Von Ilse SchlingensiepenIlse Schlingensiepen Veröffentlicht:
Stress und Erschöpfung treten aufgrund der hohen Belastung besonders häufig bei den Pflegenden in Kliniken und Heimen, aber auch bei den dort tätigen Ärzten auf.

Stress und Erschöpfung treten aufgrund der hohen Belastung besonders häufig bei den Pflegenden in Kliniken und Heimen, aber auch bei den dort tätigen Ärzten auf.

© Maridav / fotolia.com

KÖLN. Deutschland braucht ein Arbeitsgestaltungsprogramm für das Gesundheitswesen, fordern Wissenschaftler des Instituts Arbeit und Technik (IAT) in Gelsenkirchen.

Eine solche Offensive sei notwendig, um die Arbeitsplätze attraktiver zu machen. In der Pflicht sehen die Wissenschaftler sowohl die Politik als auch Vertreter von Arbeitgebern und Arbeitnehmern.

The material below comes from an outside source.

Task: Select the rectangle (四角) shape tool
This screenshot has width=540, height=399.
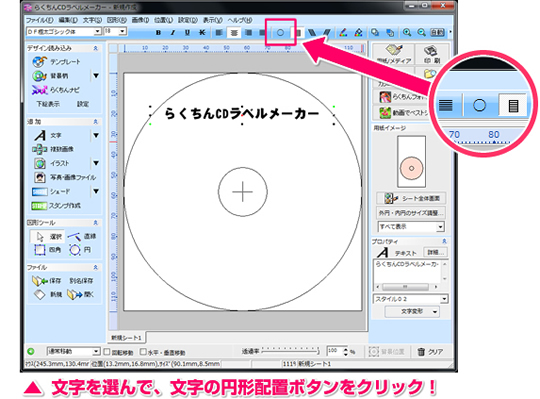Action: [48, 250]
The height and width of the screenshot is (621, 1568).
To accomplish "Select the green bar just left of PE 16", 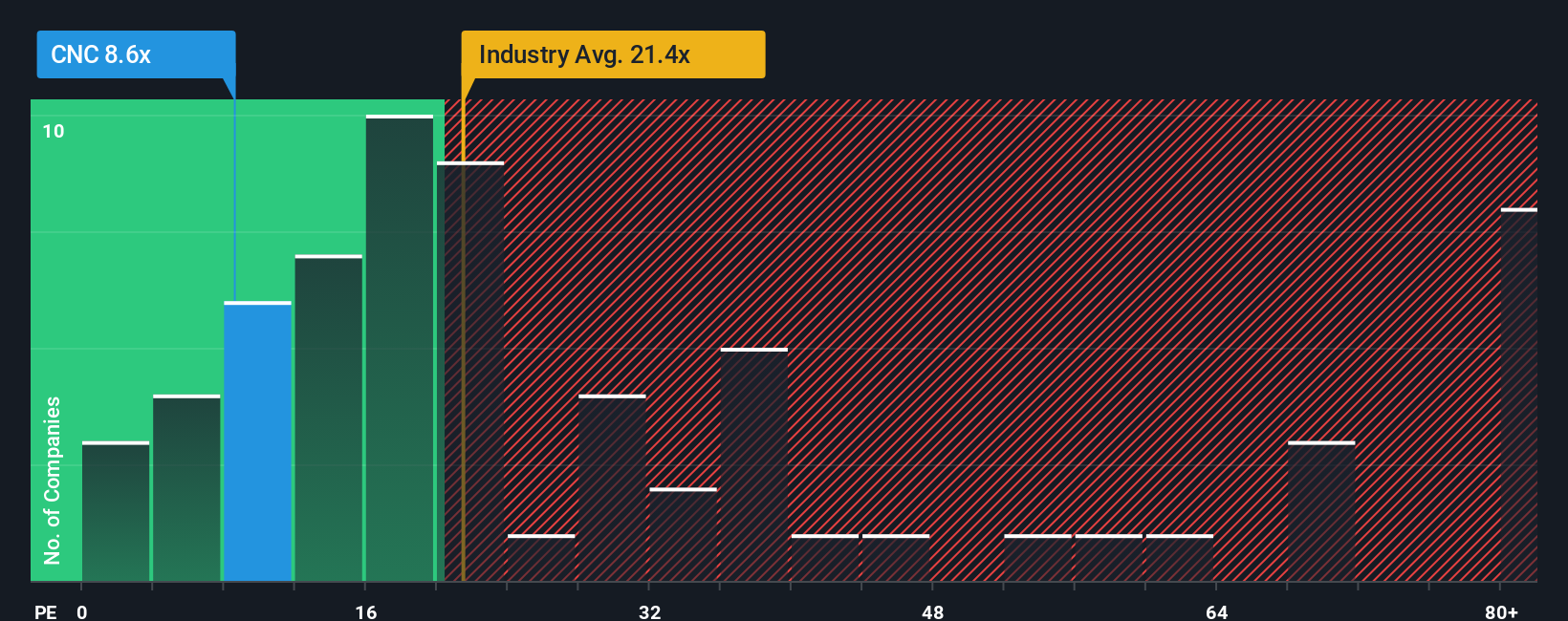I will 329,418.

"Vor dem Hintergrund der zu erwartenden Engpässe am Arbeitsmarkt drohen die Arbeitsbedingungen zu einer ,Achillesferse‘ nicht nur für die Zukunftsbranche Gesundheit, sondern auch für die auf Deutschland künftig zukommenden wachsenden Versorgungsaufgaben zu werden", warnt das IAT.

Schwachpunkt Arbeitsbedingungen

Notwendig seien neue Ansätze zur Organisation und der technischen Unterstützung der Arbeit im Gesundheitswesen. Sie müssten sowohl die Arbeitsbedingungen verbessern als auch zu mehr Qualität und Wirtschaftlichkeit führen.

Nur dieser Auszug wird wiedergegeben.